Em dezembro, a entidade divulgou um documento com 101 propostas de modernização das leis trabalhistas, com sugestões para atualizar a CLT, e destacou a proposta que trata sobre o trabalho terceirizado como uma das mais importantes para o setor.

O projeto de Mabel regula os contratos de prestação de serviço a terceiros e as relações de trabalho que decorrem dessas parcerias. Apesar da argumentação da CNI de que o projeto irá aumentar a rede de proteção aos funcionários contratados de forma indireta, a Justiça do Trabalho e o Ministério Público do Trabalho veem a proposta do peemedebista com ressalvas.

Para o presidente do Tribunal Superior do Trabalho (TST), ministro Carlos Alberto Reis de Paula, deputados e senadores têm de “refletir” para estabelecer os marcos legais da terceirização.

“Me preocupa a filosofia a ser adotada. Se estivermos precarizando o trabalho, reduzindo garantias dos trabalhadores, isso nos preocupa muito. Se você estabelecer que quem vai responder pelas obrigações trabalhistas é quem fornece o empregado, o que irá ocorrer se a empresa for inadimplente? Não me agrada a menção de que a responsabilidade é subsidiária”, enfatizou o magistrado ao G1.

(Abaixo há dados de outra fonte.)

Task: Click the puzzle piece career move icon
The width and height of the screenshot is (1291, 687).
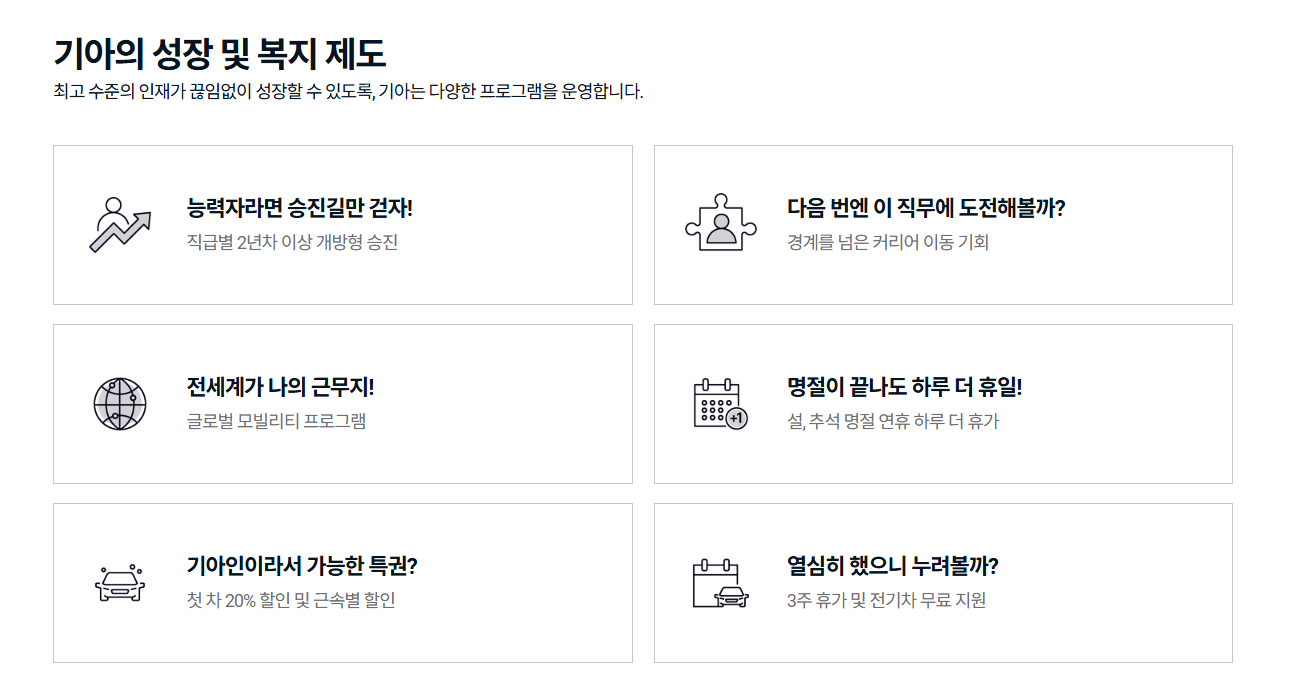Action: [x=719, y=222]
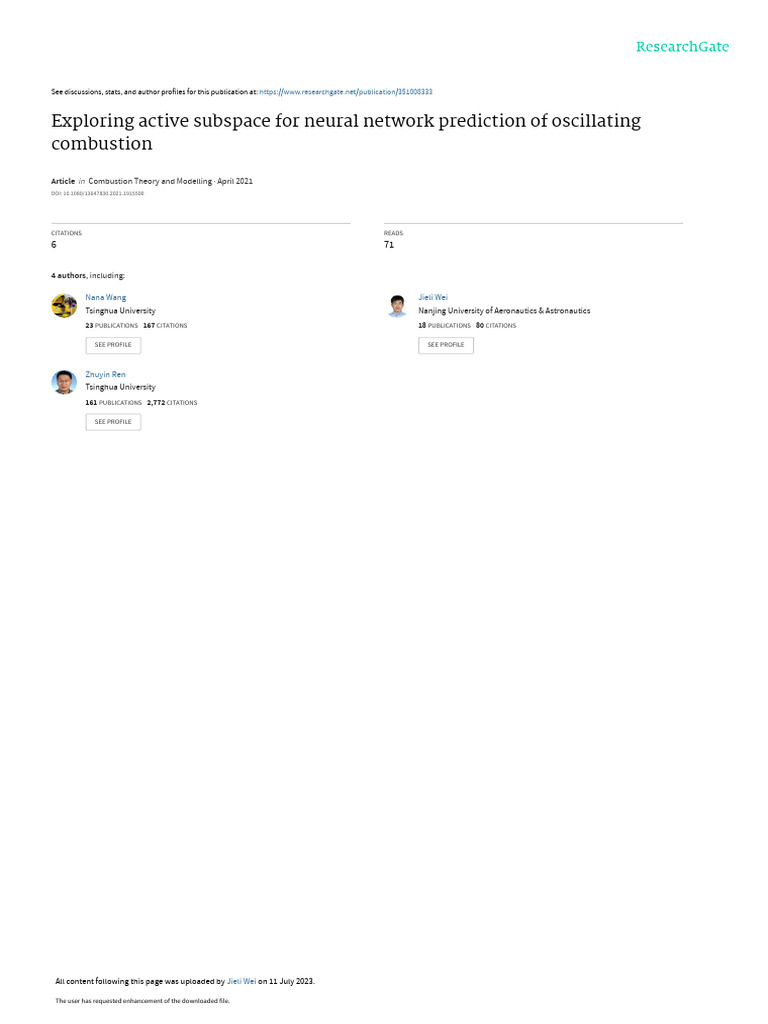Image resolution: width=768 pixels, height=1024 pixels.
Task: Click Jieti Wei's profile photo
Action: (x=397, y=306)
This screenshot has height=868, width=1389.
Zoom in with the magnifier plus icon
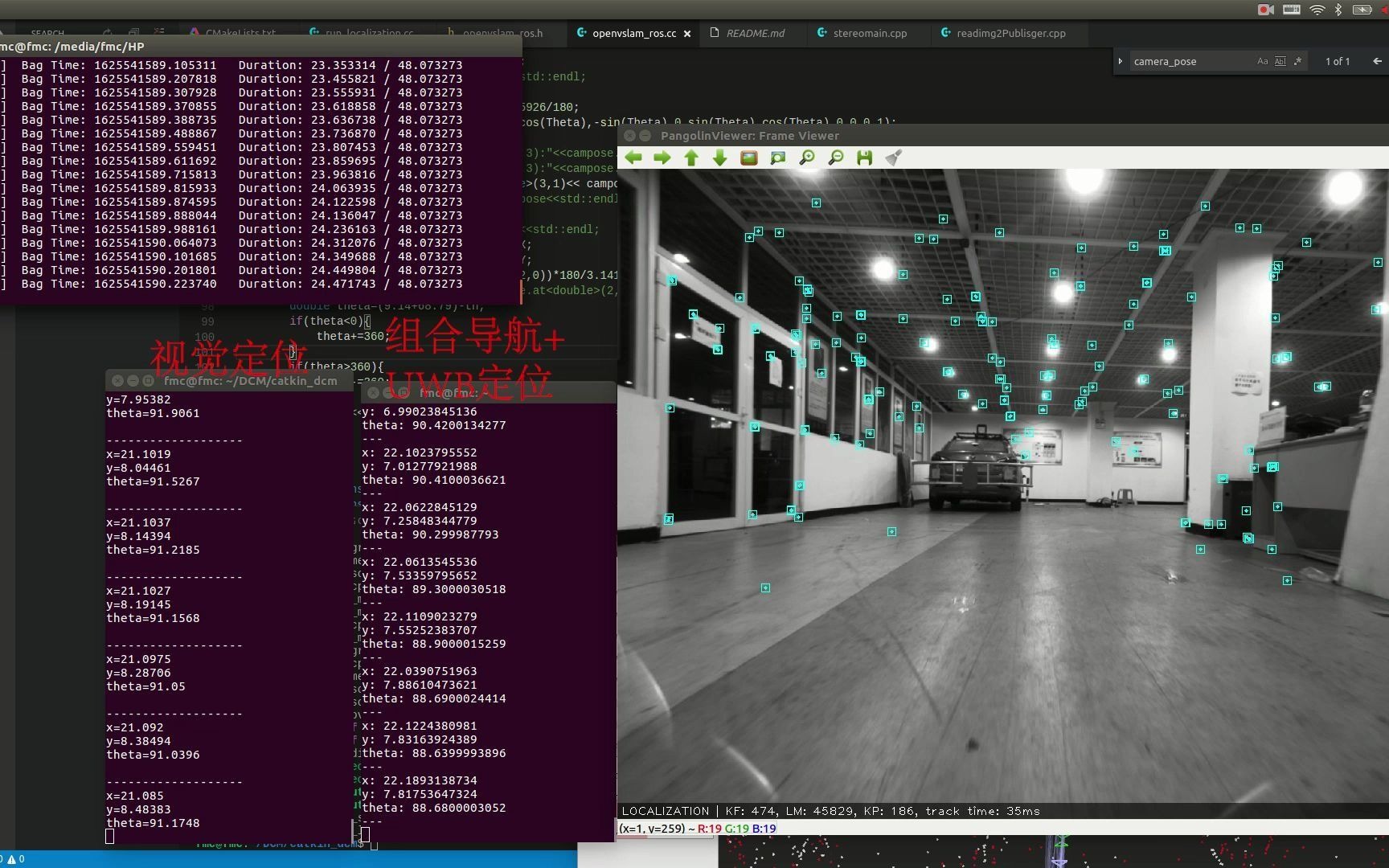[807, 158]
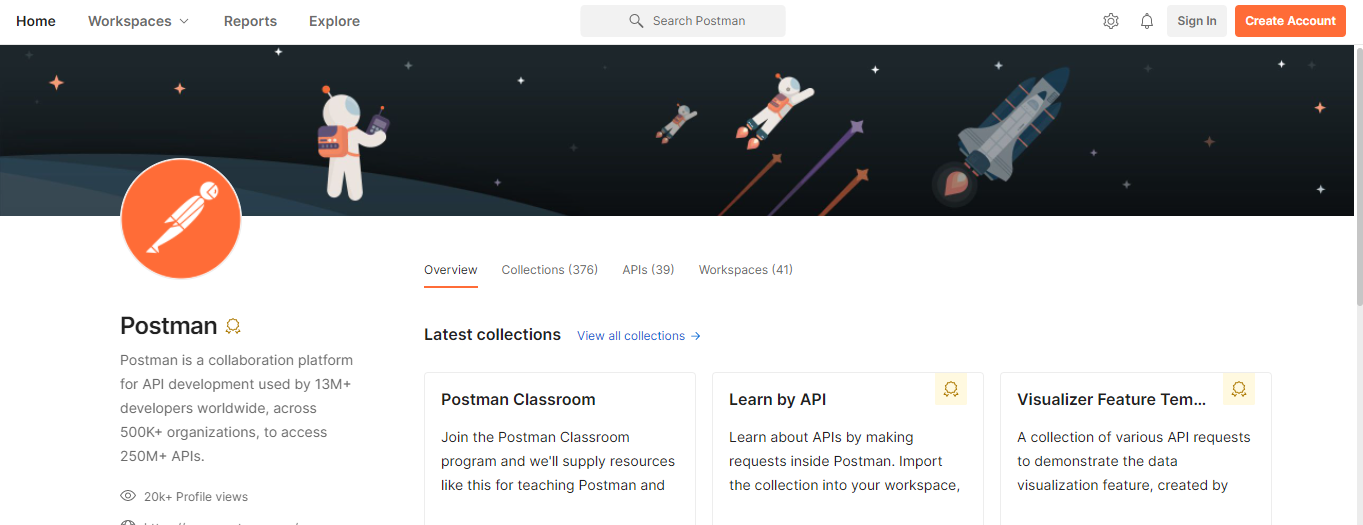Click the Sign In button
The image size is (1363, 525).
(1197, 21)
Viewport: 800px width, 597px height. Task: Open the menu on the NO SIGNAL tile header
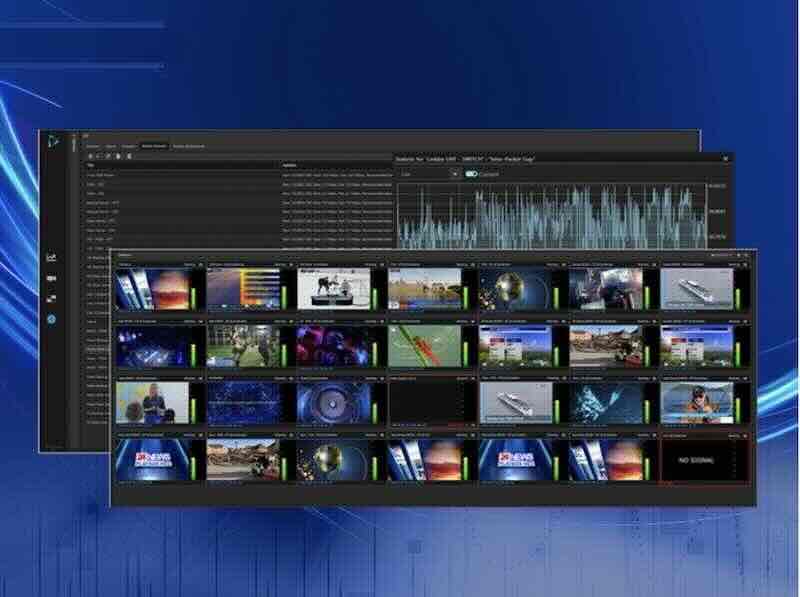tap(743, 436)
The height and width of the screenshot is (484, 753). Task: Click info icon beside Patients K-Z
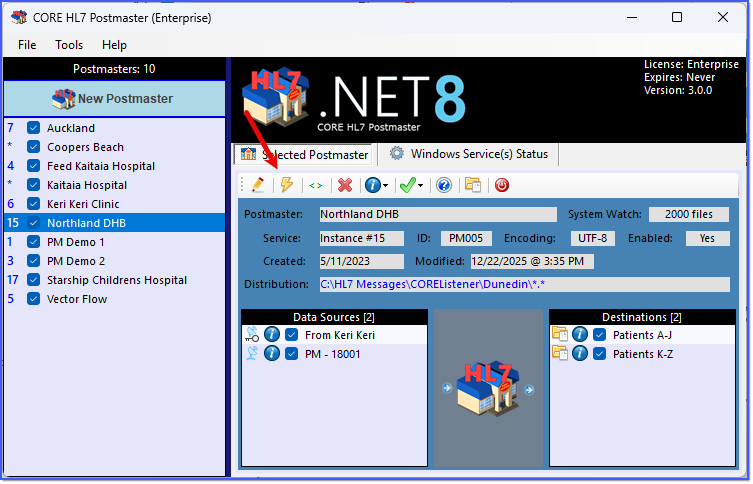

O trecho polêmico da legislação, destacado pelo presidente do TST, ressalta que a empresa que contrata os serviços é “subsidiariamente” responsável pelas obrigações trabalhistas dos funcionários terceirizados. O texto diz ainda que, em caso de ser obrigado a assumir dívidas trabalhistas da empresa contratada, o empresário poderá solicitar judicialmente ressarcimento do valor pago ao trabalhador e das despesas processuais.

Tribunal Superior do Trabalho
Tribunal Superior do Trabalho

Para a gerente de Relações de Trabalho da CNI, Sylvia Lorena Teixeira de Sousa, ao contrário das críticas que vem sofrendo, a proposta da responsabilidade subsidiária protege o trabalhador.

“Esse projeto traz essa proteção. As pessoas confundem que terceirização é sinônimo de precarização. Precarizar é ter trabalhadores sem carteira assinada”, reclamou Sylvia.

Especialista em advocacia trabalhista, o procurador-geral do Trabalho, Luís Antônio Camargo de Melo, também defende mudanças na CLT. O chefe do Ministério Público do Trabalho, contudo, disse ao G1 que limitaria as modificações no conjunto de leis ao capítulo que trata sobre o direito coletivo do trabalho. Camargo de Melo critica o fato de a legislação engessar a criação de sindicatos.

“Fala-se em modernização da legislação do trabalho. A melhor forma de você modernizar a legislação do trabalho é fazer com que as partes construam essa via, investindo em negociação coletiva. Como você vai investir na negociação coletiva se você tem uma estrutura anacrônica, que ainda está submetida à vontade do estado”, disparou.